§ **DOCUMENT**:
__________

The pension fund - a battle on all fronts - interview with Benedikt Weibel
echo-interview, September 2012

The pension fund - a battle on all fronts

ELIPSLIFE ECHO - INTERVIEWS WITH PROMINENT BUSINESS LEADERS

The pension fund – a battle on all fronts

echo-interview with Benedikt Weibel, Ex-Swiss Federal Railways (SBB) boss

elipsLife echo: Mr Weibel, you reached retirement age a good year ago, but you are still active as author, speaker, professor and director. We are assuming that it cannot be the meagre benefits paid by the SBB pension fund that are driving you to be so active, or are we wrong?

Benedikt Weibel: My current activities do not have anything to do with the benefits paid by the SBB pension fund, although they are certainly related to the pension fund per se. Except for the pension from the Old Age and Survivors’ Insurance (AHV), which I have been receiving for about a year, I do not receive any pension. When I stopped working for the SBB at the age of 60, I requested the lump-sum payment of my entire pension fund capital after obtaining a lot of good advice. I invested this money with an insurance company, and I am still paying contributions. When I am 70, I will withdraw my capital. Even though the economic situation has changed in the past six years, I have not had reason to regret my decision.

You were with the SBB for a total of 28 years, from 1993 to 2006 as the Chief Executive Officer. As the boss, how did you see the SBB pension fund, and what role did the pension fund play in strategic company decisions?

__________

(Rows from a dataset)
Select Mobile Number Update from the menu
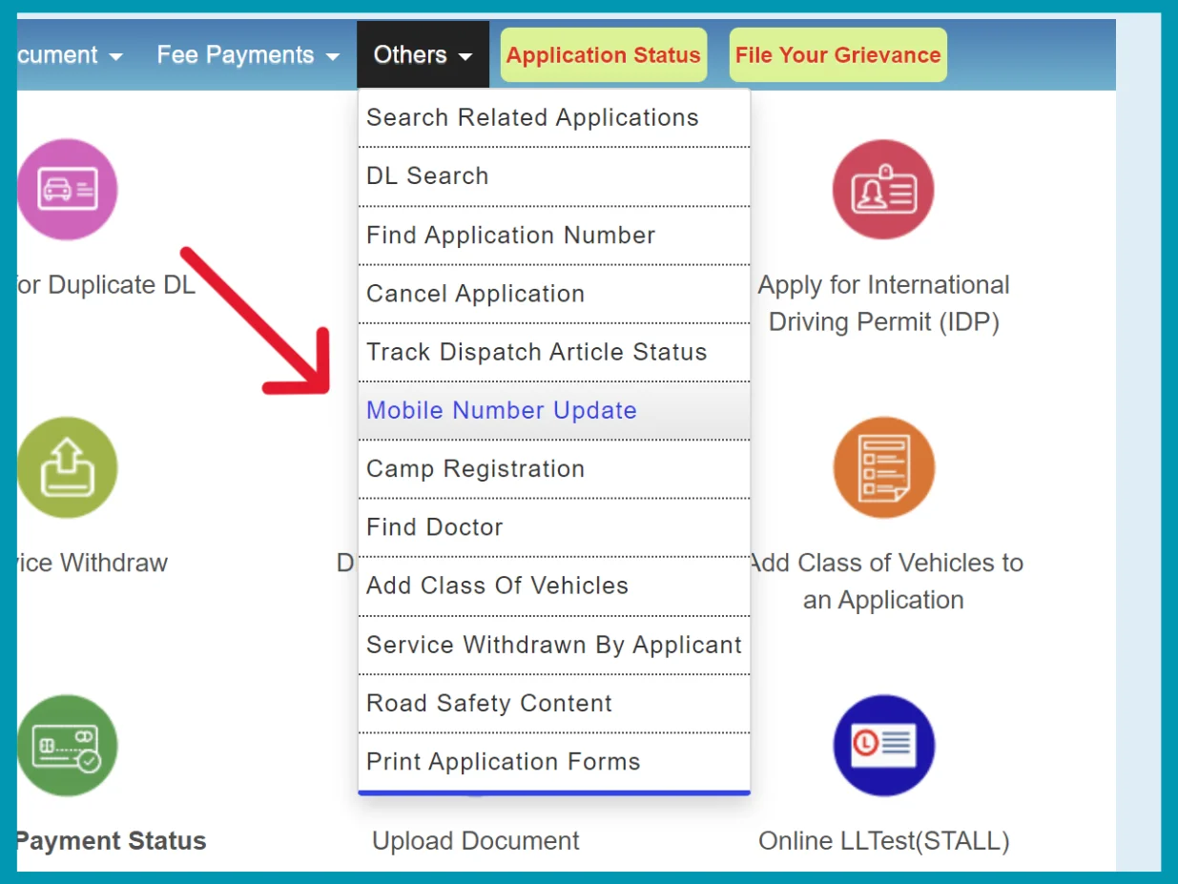 [501, 410]
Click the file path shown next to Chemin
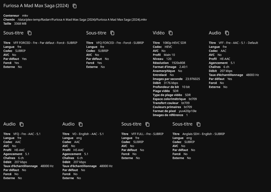The height and width of the screenshot is (192, 271). 82,19
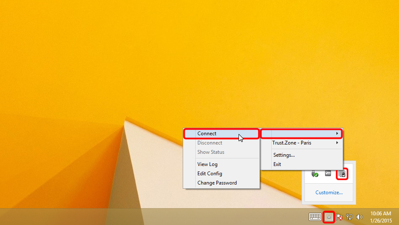The width and height of the screenshot is (399, 225).
Task: Open the touch keyboard from the taskbar
Action: pyautogui.click(x=315, y=217)
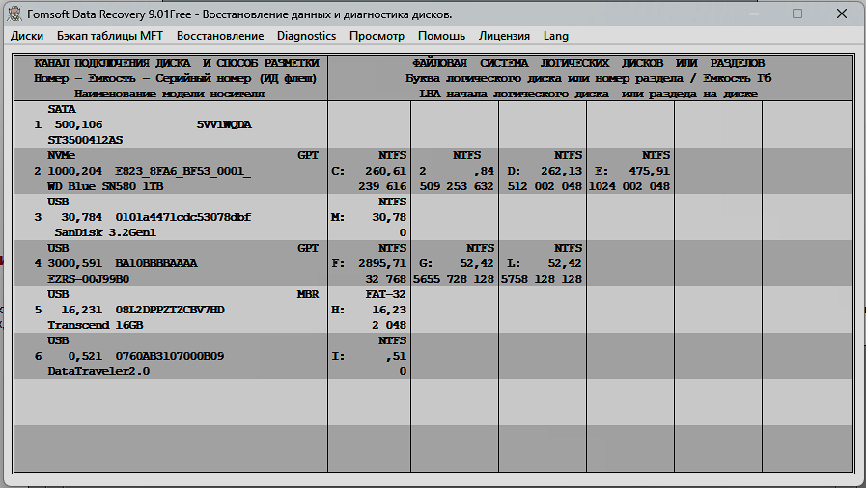Select the D: partition 262,13
The image size is (866, 488).
(x=543, y=172)
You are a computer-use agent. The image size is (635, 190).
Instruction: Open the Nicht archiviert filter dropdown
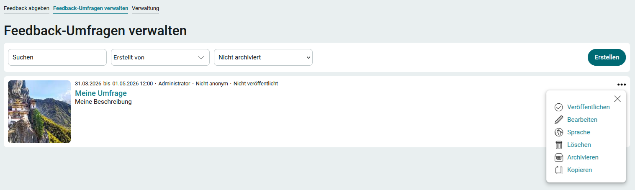[x=263, y=57]
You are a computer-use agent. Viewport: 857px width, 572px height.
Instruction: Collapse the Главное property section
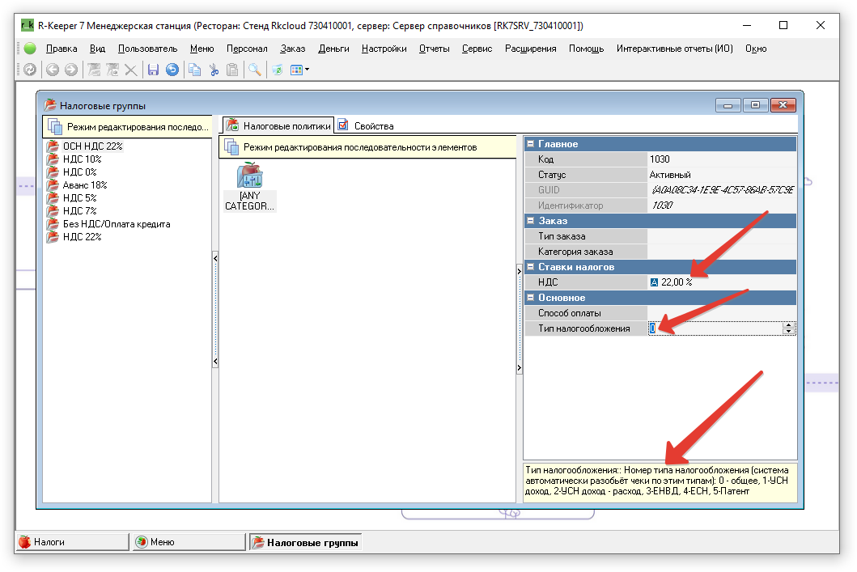(531, 144)
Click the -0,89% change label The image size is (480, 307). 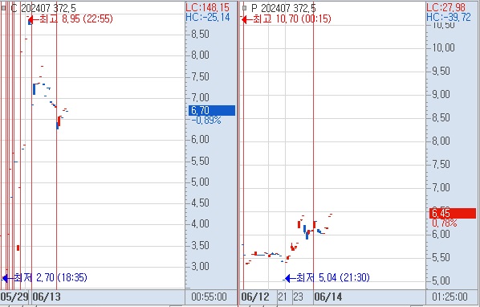[206, 121]
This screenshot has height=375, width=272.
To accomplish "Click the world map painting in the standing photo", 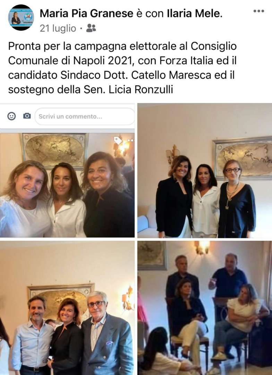I will pos(242,157).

__________

§ **STATED EXERCISE**: Return the passage of the pension fund interview from "Benedikt Weibel: My" up to and including "regret my decision.". This material has no connection to the interview.

§ **RESPONSE BELOW**:
Benedikt Weibel: My current activities do not have anything to do with the benefits paid by the SBB pension fund, although they are certainly related to the pension fund per se. Except for the pension from the Old Age and Survivors’ Insurance (AHV), which I have been receiving for about a year, I do not receive any pension. When I stopped working for the SBB at the age of 60, I requested the lump-sum payment of my entire pension fund capital after obtaining a lot of good advice. I invested this money with an insurance company, and I am still paying contributions. When I am 70, I will withdraw my capital. Even though the economic situation has changed in the past six years, I have not had reason to regret my decision.